Но она не унималась:
– Он льнет ко мне. Ты же видел. И ведь кошмар – то, как он способен «подать» себя.
Байт не шелохнулся; потом, словно в памяти всплыл обставленный сплошным чиппендейлом клуб, проговорил:
– Да, «подать» себя так, как может он, я не могу. Ну а если у тебя не выйдет?..
– Почему он все-таки льнет ко мне? Потому что для него я все равно потенциально Пресса. Ближе к ней у него, во всяком случае, никого нет. К тому же я обладаю кое-чем еще.
– Понятно.
– Я неотразимо привлекательна, – заявила Мод Блэнди.
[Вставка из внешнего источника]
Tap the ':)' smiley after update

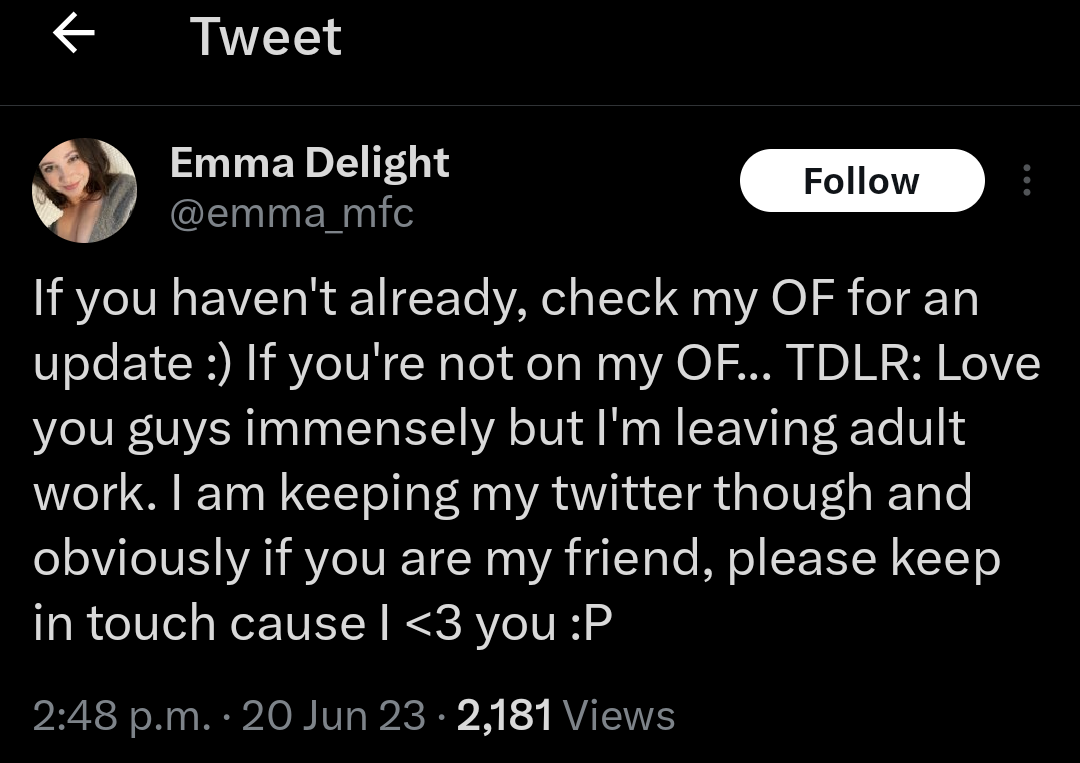coord(215,364)
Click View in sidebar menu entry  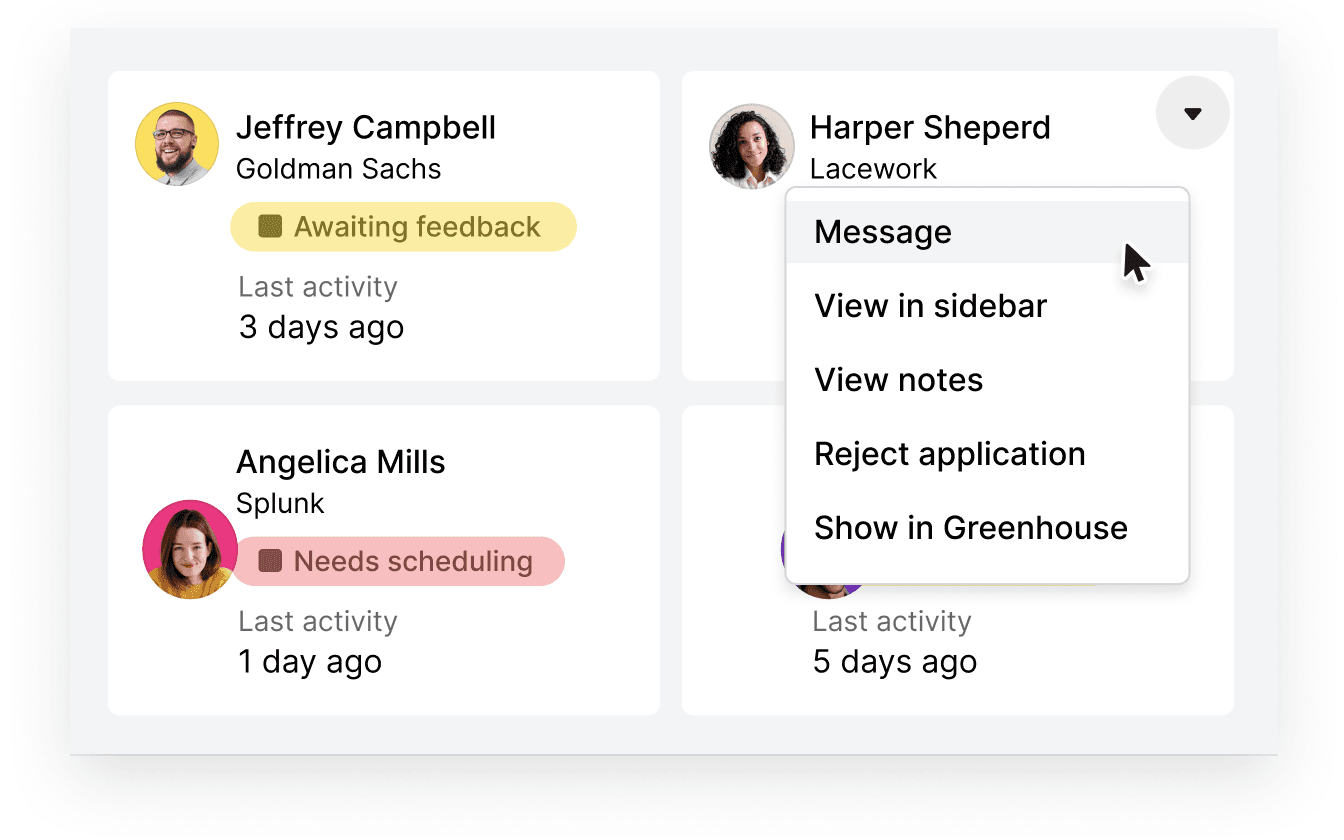[930, 305]
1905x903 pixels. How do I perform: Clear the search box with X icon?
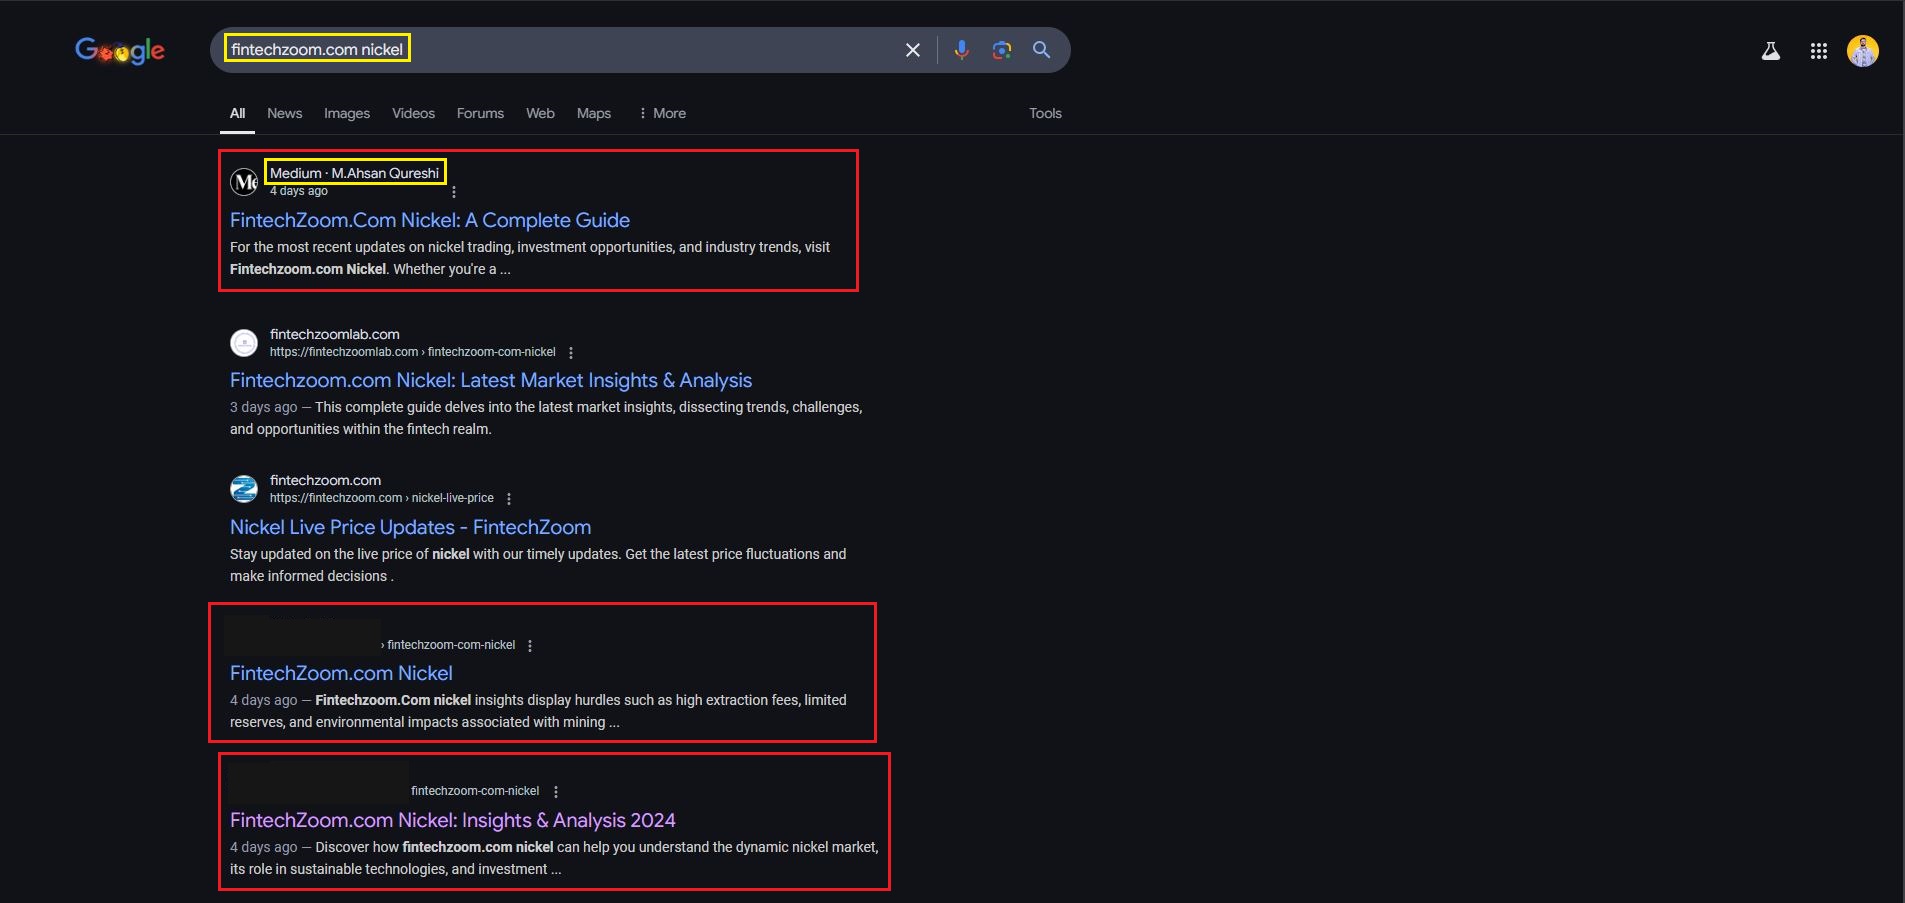point(912,50)
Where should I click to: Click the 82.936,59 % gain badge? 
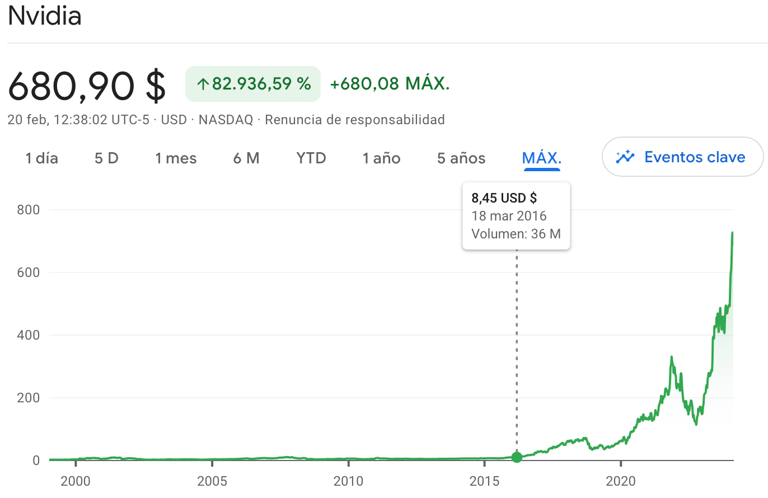point(253,84)
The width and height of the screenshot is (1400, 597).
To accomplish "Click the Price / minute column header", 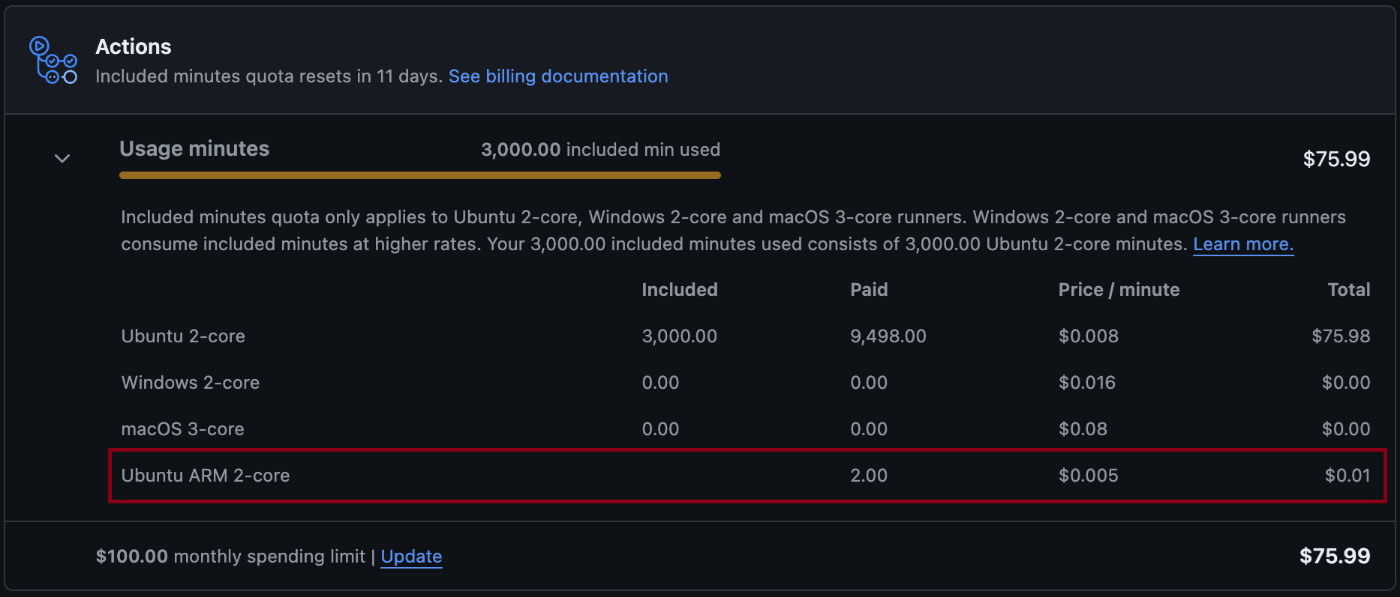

С этими словами она поднялась, встряхнула юбку, взглянула на отдыхающий у ствола велосипед, прикинув мысленно расстояние, которое ей, возможно, предстояло преодолеть. Ее спутник медлил, но к моменту, когда она уже в полной готовности его ожидала, наконец встал с мрачноватым, но спокойным видом, служившим иллюстрацией к ее последней реплике. Он стоял, следя за ней глазами, а она, развивая эту реплику, добавила:
– Знаешь, мне и впрямь его жаль.
Вот такая, почти женская изощренность! Взгляды их снова встретились.
– О, ты с этим справишься!
И молодой человек двинулся к своему двухколесному коню.